*TO BE DONE*
1 > From the post about the site crash, pull out the passage that begins with the words "And one other" and ends after the words "a distant 2nd.". Copy it word for word.
2 > Answer these about the post on the site crash:
(a) How many rows did the message-links table hold before it was trimmed?
(b) On which thread had the writer already said what is repeated here?
(c) What was the writer doing when the site crashed?
3 > According to the post about the site crash, what kinds of messages is the message-links table used to identify? List every one.

*TEXT SEGMENT*
-*-

And one other thing that I learned in the corporate world I left years ago: If I spend too much of my time telling people what I'm doing, I don't really get a chance to do any of it. Programming is my most important job duty right now and everything else, even things having to do with making money, are a distant 2nd.

But, since I'm here and I'm typing about what happened to the site, I'll basically repeat here what I've said on SI's Welcome thread so that more people will see it.

The site crashed while I was trimming down the table that contains links to messages. It's used for identifying what messages are in your inbox, which are in the "trash", which you've written, and which you've moved to folders.

It had 19.2 million rows in it. By removing all the rows that were in trash folders, I knocked it down to about 15 million rows.

-*-

*MATERIAL SHOWN*
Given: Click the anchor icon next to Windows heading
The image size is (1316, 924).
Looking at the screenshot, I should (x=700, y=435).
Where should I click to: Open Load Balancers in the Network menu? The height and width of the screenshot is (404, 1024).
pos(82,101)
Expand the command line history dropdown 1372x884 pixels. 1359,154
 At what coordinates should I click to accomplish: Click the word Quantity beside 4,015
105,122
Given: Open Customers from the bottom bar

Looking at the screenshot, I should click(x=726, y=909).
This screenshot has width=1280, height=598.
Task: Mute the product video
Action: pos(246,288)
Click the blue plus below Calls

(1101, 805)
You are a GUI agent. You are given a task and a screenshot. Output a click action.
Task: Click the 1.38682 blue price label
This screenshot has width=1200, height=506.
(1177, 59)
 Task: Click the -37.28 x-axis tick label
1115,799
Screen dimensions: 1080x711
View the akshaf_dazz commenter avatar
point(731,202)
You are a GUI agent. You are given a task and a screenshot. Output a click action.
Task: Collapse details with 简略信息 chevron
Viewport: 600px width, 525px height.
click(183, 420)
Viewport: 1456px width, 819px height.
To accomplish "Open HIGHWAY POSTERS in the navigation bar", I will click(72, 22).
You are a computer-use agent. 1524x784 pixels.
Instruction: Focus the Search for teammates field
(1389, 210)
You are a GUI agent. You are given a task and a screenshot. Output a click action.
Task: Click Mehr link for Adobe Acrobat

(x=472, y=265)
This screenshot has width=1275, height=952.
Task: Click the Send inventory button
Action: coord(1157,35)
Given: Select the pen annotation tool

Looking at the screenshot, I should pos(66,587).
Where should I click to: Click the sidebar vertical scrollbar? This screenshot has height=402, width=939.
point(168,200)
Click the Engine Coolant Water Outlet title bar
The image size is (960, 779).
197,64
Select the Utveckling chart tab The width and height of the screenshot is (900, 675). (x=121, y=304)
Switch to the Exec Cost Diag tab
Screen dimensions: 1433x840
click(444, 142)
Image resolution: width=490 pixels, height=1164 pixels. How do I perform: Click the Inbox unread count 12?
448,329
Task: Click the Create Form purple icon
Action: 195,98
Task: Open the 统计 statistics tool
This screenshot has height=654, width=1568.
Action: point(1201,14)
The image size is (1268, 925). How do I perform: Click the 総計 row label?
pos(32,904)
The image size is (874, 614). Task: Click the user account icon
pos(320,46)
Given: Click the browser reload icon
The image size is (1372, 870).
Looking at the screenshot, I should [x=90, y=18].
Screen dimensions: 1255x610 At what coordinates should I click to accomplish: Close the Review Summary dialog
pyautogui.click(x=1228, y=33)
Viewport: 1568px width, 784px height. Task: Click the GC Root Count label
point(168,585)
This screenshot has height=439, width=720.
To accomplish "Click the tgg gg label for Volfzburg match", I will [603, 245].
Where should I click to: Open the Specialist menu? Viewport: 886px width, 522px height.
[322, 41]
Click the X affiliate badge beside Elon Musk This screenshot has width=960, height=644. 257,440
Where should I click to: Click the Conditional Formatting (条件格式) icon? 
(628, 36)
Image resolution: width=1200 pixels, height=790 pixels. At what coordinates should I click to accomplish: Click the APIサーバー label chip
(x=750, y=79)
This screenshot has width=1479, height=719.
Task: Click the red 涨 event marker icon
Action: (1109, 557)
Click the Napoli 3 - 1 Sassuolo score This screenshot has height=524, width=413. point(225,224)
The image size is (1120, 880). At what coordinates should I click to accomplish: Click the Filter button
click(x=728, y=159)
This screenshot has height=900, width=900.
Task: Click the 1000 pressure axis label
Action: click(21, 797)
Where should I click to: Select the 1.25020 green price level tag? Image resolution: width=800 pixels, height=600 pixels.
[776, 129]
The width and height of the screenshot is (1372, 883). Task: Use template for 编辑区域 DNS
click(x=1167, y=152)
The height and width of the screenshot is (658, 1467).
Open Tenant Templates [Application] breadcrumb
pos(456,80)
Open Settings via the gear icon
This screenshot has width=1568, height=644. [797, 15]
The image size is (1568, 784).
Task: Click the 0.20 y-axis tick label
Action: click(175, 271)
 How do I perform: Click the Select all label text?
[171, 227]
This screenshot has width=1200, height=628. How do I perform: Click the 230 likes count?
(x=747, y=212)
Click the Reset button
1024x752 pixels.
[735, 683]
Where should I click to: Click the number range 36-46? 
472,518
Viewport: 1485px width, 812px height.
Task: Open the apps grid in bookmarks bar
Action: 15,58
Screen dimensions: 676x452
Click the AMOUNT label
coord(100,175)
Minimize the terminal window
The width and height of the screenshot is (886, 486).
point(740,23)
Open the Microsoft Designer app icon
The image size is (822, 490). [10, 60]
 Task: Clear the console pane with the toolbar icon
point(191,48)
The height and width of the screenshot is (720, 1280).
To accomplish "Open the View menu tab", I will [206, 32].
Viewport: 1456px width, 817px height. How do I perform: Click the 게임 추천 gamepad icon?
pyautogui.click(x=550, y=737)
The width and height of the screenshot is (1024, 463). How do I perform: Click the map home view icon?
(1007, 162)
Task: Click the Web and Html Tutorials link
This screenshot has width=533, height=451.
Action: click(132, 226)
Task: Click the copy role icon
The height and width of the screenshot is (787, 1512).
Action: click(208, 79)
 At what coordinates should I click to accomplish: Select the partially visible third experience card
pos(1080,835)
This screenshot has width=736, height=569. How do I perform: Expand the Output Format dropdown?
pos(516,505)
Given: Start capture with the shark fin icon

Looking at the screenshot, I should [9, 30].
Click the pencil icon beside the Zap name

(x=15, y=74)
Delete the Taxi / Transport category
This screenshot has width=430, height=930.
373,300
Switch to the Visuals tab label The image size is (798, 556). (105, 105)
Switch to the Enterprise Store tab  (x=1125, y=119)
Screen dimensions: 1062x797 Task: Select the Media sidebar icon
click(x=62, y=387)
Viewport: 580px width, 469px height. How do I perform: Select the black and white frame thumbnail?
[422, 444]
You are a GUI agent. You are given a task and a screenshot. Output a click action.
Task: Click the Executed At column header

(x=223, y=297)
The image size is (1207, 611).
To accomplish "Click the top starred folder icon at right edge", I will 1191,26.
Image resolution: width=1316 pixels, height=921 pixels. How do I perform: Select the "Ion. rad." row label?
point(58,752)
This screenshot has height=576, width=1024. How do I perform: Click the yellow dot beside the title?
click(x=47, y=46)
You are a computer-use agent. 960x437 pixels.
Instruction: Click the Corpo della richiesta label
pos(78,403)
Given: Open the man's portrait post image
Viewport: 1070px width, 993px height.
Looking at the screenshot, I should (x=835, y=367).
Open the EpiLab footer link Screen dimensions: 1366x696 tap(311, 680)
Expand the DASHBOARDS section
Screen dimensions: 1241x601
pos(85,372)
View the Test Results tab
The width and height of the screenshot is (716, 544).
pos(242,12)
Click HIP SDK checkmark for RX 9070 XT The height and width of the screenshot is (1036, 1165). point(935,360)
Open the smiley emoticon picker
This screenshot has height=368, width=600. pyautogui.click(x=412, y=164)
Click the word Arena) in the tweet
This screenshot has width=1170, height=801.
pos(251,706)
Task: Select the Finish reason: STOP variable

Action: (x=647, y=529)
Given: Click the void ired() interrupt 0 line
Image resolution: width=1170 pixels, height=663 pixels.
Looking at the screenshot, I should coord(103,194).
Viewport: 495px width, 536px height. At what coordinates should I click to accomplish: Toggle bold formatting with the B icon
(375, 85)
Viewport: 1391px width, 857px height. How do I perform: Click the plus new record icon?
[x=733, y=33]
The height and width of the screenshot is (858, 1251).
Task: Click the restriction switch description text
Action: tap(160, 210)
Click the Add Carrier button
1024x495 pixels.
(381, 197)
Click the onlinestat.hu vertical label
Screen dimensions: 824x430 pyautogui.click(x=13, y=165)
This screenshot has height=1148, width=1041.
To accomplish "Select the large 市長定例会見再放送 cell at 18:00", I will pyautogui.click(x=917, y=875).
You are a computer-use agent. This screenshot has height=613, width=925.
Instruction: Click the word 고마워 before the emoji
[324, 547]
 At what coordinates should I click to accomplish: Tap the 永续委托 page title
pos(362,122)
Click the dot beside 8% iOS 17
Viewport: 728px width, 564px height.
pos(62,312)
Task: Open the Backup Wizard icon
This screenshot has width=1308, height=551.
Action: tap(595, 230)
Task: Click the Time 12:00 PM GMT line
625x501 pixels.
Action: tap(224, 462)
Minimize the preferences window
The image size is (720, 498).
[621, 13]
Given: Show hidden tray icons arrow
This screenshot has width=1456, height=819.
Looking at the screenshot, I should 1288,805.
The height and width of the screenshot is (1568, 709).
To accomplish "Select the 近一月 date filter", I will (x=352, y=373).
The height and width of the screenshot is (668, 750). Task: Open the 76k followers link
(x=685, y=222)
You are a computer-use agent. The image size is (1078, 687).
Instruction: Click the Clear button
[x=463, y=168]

-*-

*FULL ANSWERS*
1 >
And one other thing that I learned in the corporate world I left years ago: If I spend too much of my time telling people what I'm doing, I don't really get a chance to do any of it. Programming is my most important job duty right now and everything else, even things having to do with making money, are a distant 2nd.

2 >
(a) 19.2 million rows.
(b) SI's Welcome thread.
(c) Trimming down the table that contains links to messages.

3 >
- Messages in your inbox
- Messages in the "trash"
- Messages you've written
- Messages you've moved to folders